Data excerpts
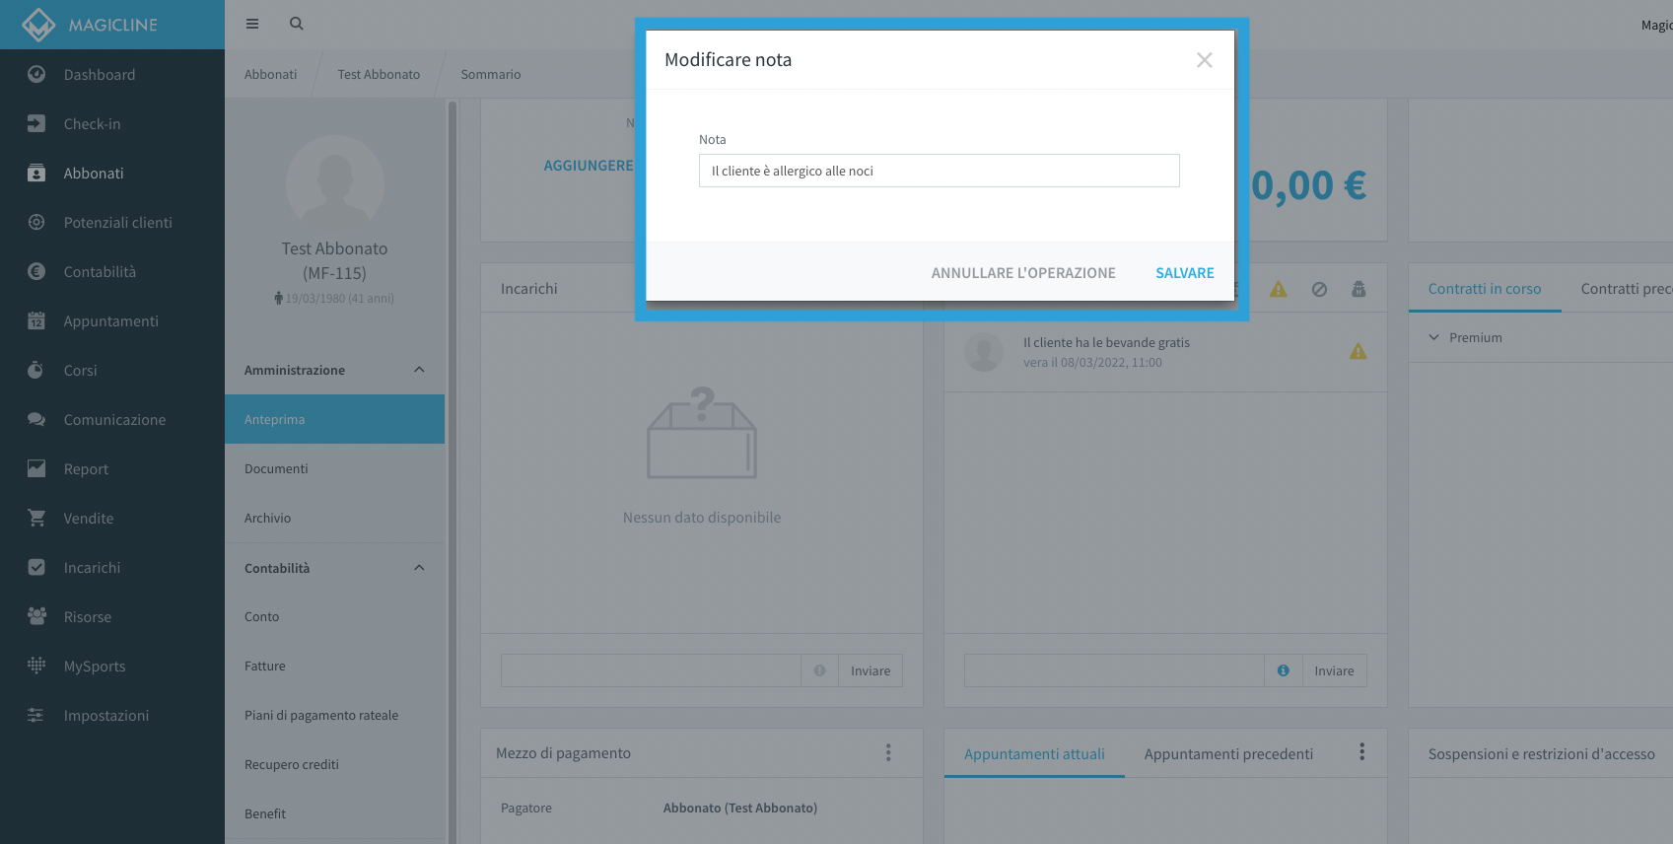Screen dimensions: 1673x844
Task: Open the hamburger menu icon
Action: [x=252, y=24]
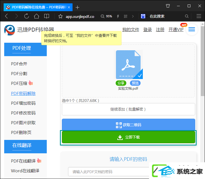The width and height of the screenshot is (205, 179).
Task: Click the 获取二维码 button
Action: (129, 125)
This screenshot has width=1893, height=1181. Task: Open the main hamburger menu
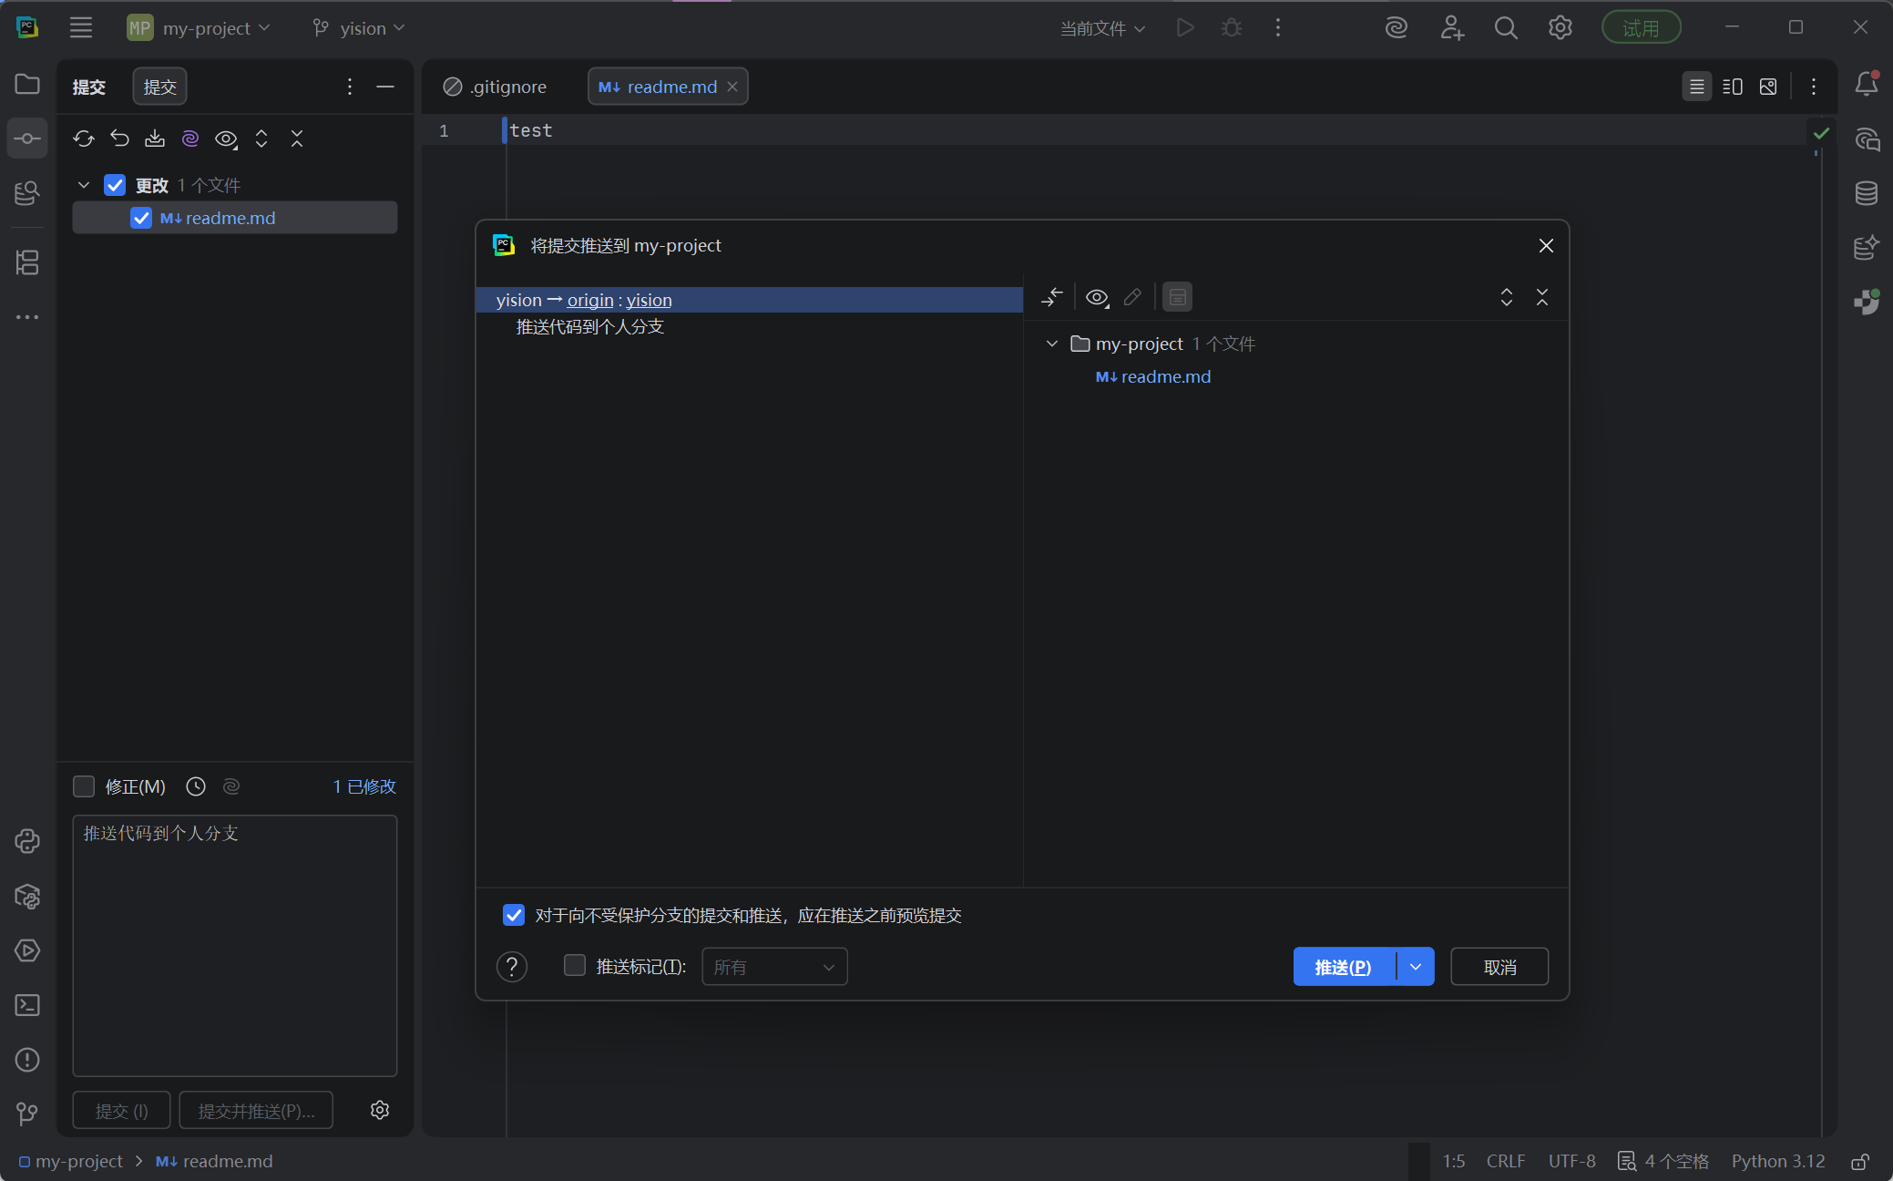(x=81, y=28)
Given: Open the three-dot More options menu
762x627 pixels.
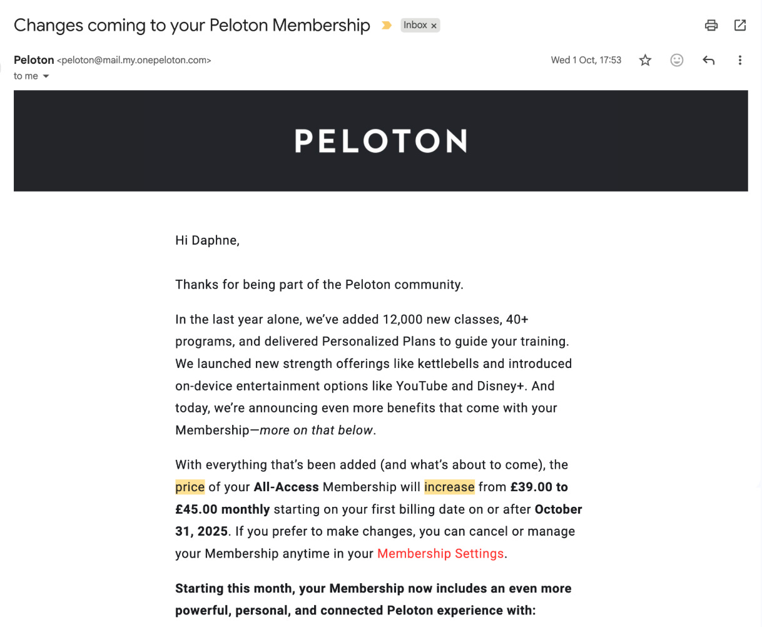Looking at the screenshot, I should tap(739, 60).
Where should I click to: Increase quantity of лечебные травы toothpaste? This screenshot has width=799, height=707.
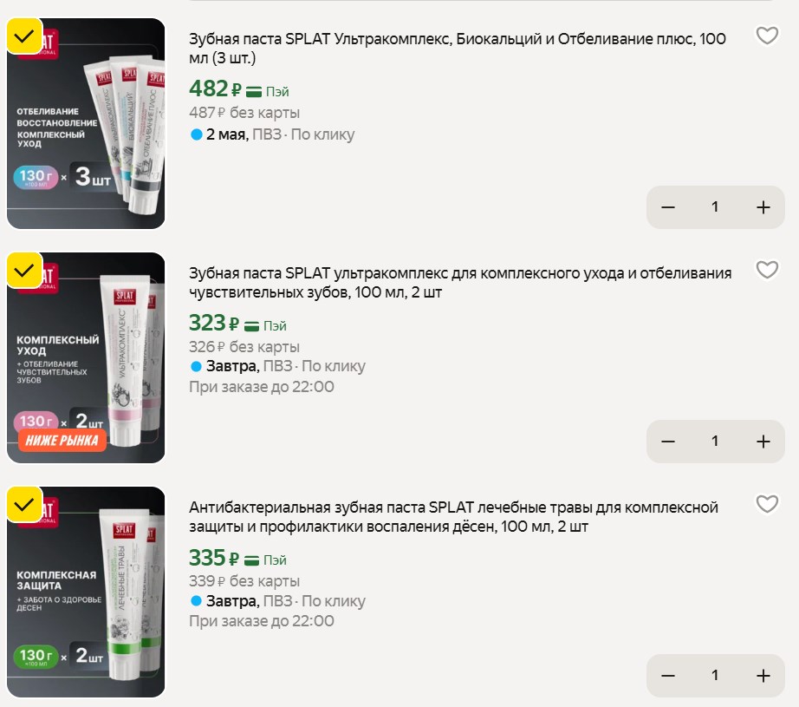[763, 676]
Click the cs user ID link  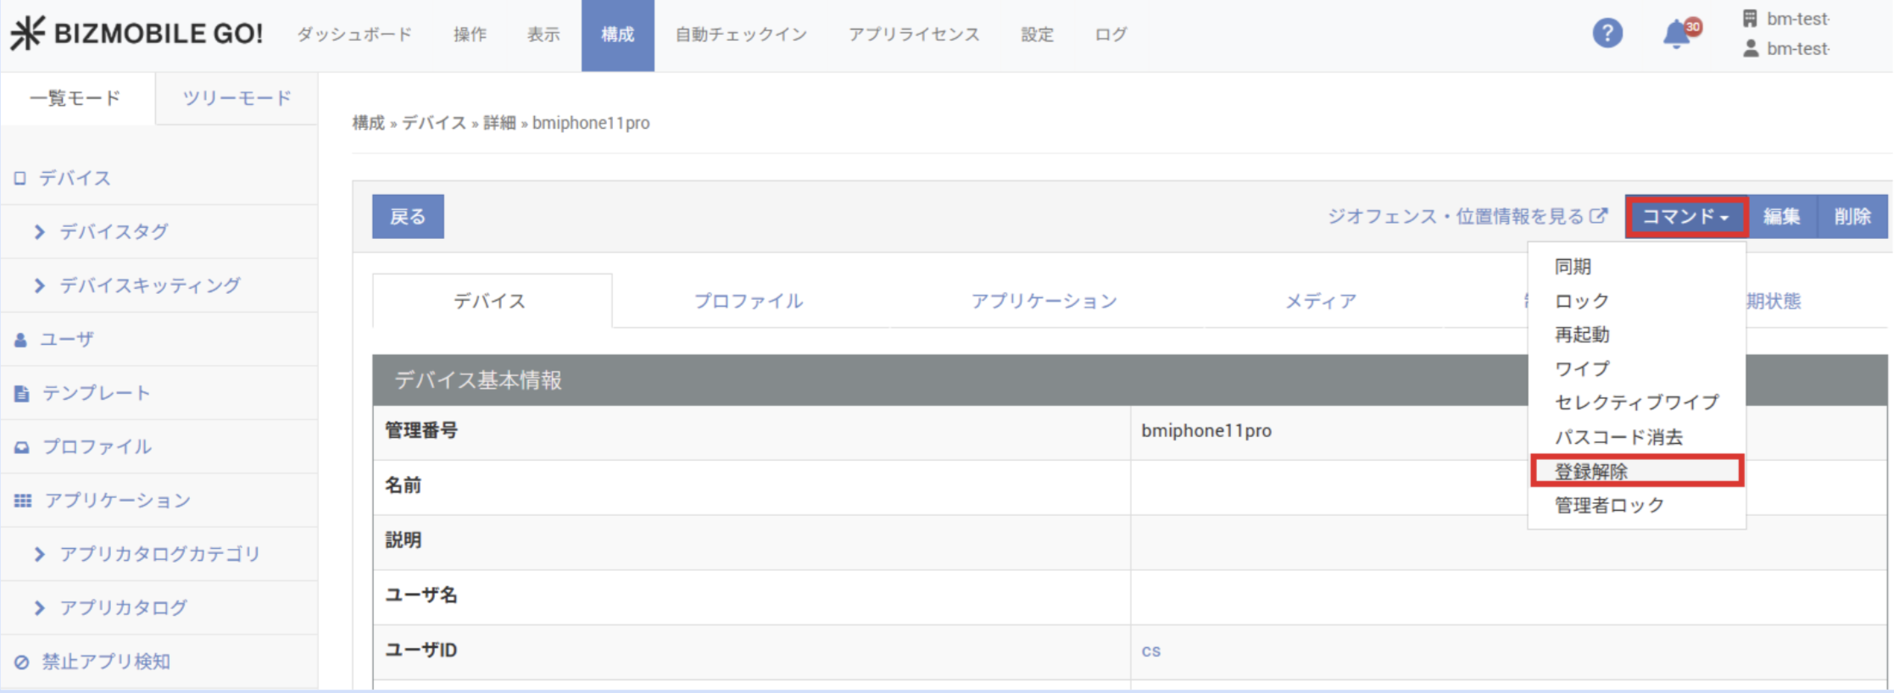point(1150,651)
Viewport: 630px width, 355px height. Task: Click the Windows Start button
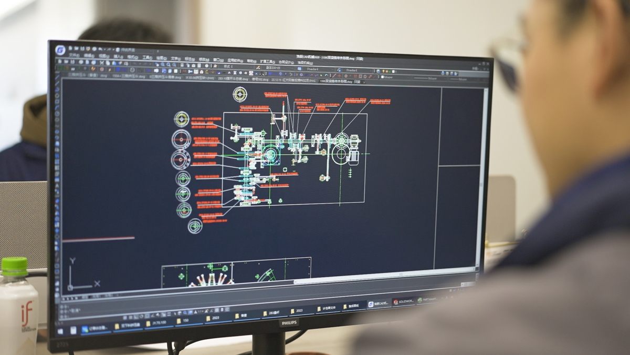[60, 331]
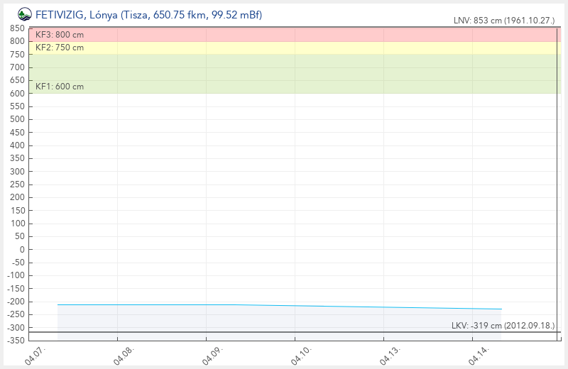Click the 0 value on y-axis
Viewport: 568px width, 369px height.
click(21, 250)

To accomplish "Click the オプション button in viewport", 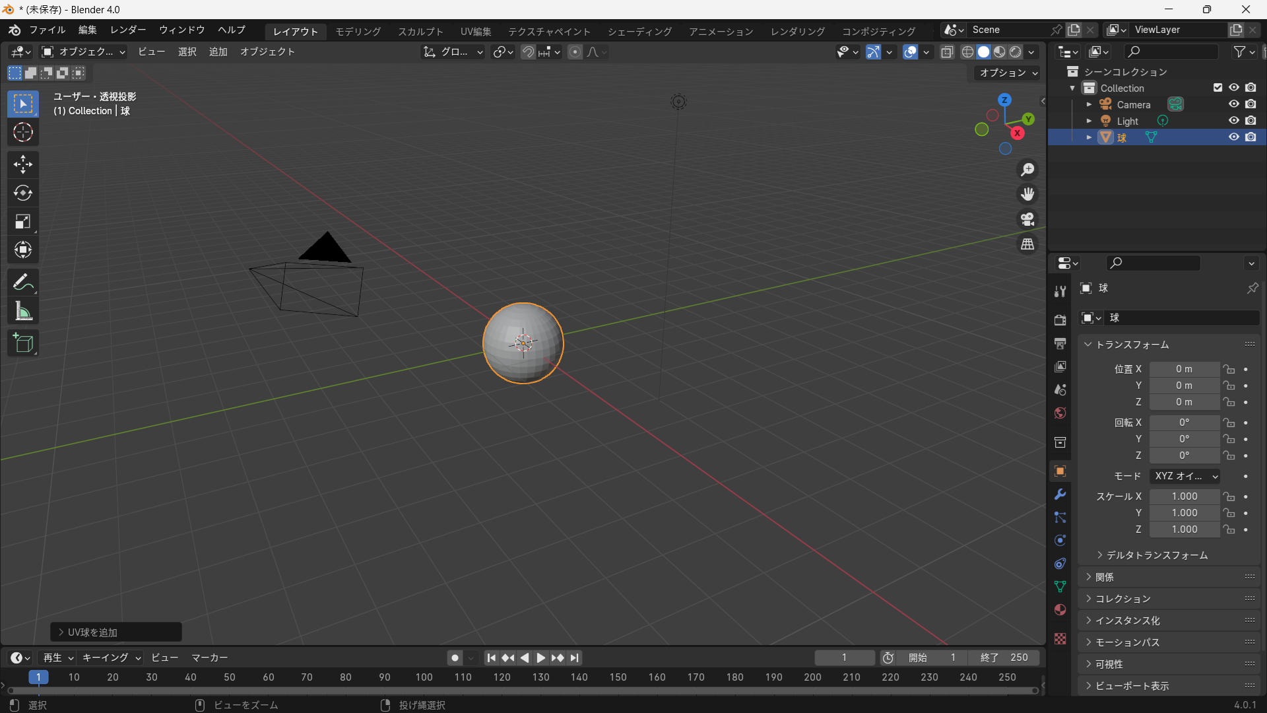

What you have to do
Please list every line of the records that contains the word "Task", matching its case.

Output of the exercise
Task: Open the hamburger menu icon
Task: Click the 获取二维码 button
This screenshot has width=1893, height=1181. Task: Open the main hamburger menu
Viewport: 630px width, 355px height. Task: Click the Windows Start button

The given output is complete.